== Segment start ==
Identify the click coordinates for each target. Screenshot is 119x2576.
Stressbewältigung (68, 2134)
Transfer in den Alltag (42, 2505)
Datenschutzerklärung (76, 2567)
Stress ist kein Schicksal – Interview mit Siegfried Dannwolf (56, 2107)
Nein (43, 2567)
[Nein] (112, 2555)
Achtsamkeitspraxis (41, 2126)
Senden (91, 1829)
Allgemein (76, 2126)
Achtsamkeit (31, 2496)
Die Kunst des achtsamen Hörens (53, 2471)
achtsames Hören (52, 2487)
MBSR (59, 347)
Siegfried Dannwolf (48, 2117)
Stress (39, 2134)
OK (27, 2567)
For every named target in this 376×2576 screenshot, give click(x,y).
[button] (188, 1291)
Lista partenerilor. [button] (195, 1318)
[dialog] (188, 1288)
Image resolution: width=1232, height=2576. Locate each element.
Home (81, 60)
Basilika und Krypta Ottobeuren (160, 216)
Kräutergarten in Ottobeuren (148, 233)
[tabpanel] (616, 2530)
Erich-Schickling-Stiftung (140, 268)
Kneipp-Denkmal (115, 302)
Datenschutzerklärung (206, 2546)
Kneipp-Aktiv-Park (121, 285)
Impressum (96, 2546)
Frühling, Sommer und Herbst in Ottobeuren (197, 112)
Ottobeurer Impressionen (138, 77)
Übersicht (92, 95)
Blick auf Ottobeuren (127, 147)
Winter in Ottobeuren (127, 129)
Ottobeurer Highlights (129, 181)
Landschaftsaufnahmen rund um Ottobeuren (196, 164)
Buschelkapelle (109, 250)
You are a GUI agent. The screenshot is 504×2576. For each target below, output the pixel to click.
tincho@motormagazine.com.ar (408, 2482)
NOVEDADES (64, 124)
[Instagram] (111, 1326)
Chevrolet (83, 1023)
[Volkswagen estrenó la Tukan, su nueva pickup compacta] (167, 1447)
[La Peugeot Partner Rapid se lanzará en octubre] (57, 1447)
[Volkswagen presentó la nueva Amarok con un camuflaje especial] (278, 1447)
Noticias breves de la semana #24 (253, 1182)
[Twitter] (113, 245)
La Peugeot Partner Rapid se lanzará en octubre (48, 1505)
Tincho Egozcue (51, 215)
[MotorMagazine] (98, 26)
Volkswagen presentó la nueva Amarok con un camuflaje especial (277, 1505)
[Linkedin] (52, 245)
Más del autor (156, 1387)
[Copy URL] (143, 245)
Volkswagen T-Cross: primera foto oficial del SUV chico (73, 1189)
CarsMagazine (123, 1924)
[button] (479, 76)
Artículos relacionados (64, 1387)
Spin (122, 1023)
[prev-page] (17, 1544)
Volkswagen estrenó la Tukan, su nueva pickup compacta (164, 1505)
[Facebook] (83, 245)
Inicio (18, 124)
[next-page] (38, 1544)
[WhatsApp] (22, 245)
== Segment end ==
Task description
An exact copy of all the records above is the required answer.

Task result
Identify the click coordinates for each target. Screenshot is 119x2576.
Stressbewältigung (68, 2134)
Transfer in den Alltag (42, 2505)
Datenschutzerklärung (76, 2567)
Stress ist kein Schicksal – Interview mit Siegfried Dannwolf (56, 2107)
Nein (43, 2567)
[Nein] (112, 2555)
Achtsamkeitspraxis (41, 2126)
Senden (91, 1829)
Allgemein (76, 2126)
Achtsamkeit (31, 2496)
Die Kunst des achtsamen Hörens (53, 2471)
achtsames Hören (52, 2487)
MBSR (59, 347)
Siegfried Dannwolf (48, 2117)
Stress (39, 2134)
OK (27, 2567)
For every named target in this 376×2576 screenshot, give click(x,y).
[button] (188, 1291)
Lista partenerilor. [button] (195, 1318)
[dialog] (188, 1288)
Image resolution: width=1232, height=2576. Locate each element.
Home (81, 60)
Basilika und Krypta Ottobeuren (160, 216)
Kräutergarten in Ottobeuren (148, 233)
[tabpanel] (616, 2530)
Erich-Schickling-Stiftung (140, 268)
Kneipp-Denkmal (115, 302)
Datenschutzerklärung (206, 2546)
Kneipp-Aktiv-Park (121, 285)
Impressum (96, 2546)
Frühling, Sommer und Herbst in Ottobeuren (197, 112)
Ottobeurer Impressionen (138, 77)
Übersicht (92, 95)
Blick auf Ottobeuren (127, 147)
Winter in Ottobeuren (127, 129)
Ottobeurer Highlights (129, 181)
Landschaftsaufnahmen rund um Ottobeuren (196, 164)
Buschelkapelle (109, 250)
You are a GUI agent. The screenshot is 504×2576. For each target below, output the pixel to click.
tincho@motormagazine.com.ar (408, 2482)
NOVEDADES (64, 124)
[Instagram] (111, 1326)
Chevrolet (83, 1023)
[Volkswagen estrenó la Tukan, su nueva pickup compacta] (167, 1447)
[La Peugeot Partner Rapid se lanzará en octubre] (57, 1447)
[Volkswagen presentó la nueva Amarok con un camuflaje especial] (278, 1447)
Noticias breves de la semana #24 (253, 1182)
[Twitter] (113, 245)
La Peugeot Partner Rapid se lanzará en octubre (48, 1505)
Tincho Egozcue (51, 215)
[MotorMagazine] (98, 26)
Volkswagen presentó la nueva Amarok con un camuflaje especial (277, 1505)
[Linkedin] (52, 245)
Más del autor (156, 1387)
[Copy URL] (143, 245)
Volkswagen T-Cross: primera foto oficial del SUV chico (73, 1189)
CarsMagazine (123, 1924)
[button] (479, 76)
Artículos relacionados (64, 1387)
Spin (122, 1023)
[prev-page] (17, 1544)
Volkswagen estrenó la Tukan, su nueva pickup compacta (164, 1505)
[Facebook] (83, 245)
Inicio (18, 124)
[next-page] (38, 1544)
[WhatsApp] (22, 245)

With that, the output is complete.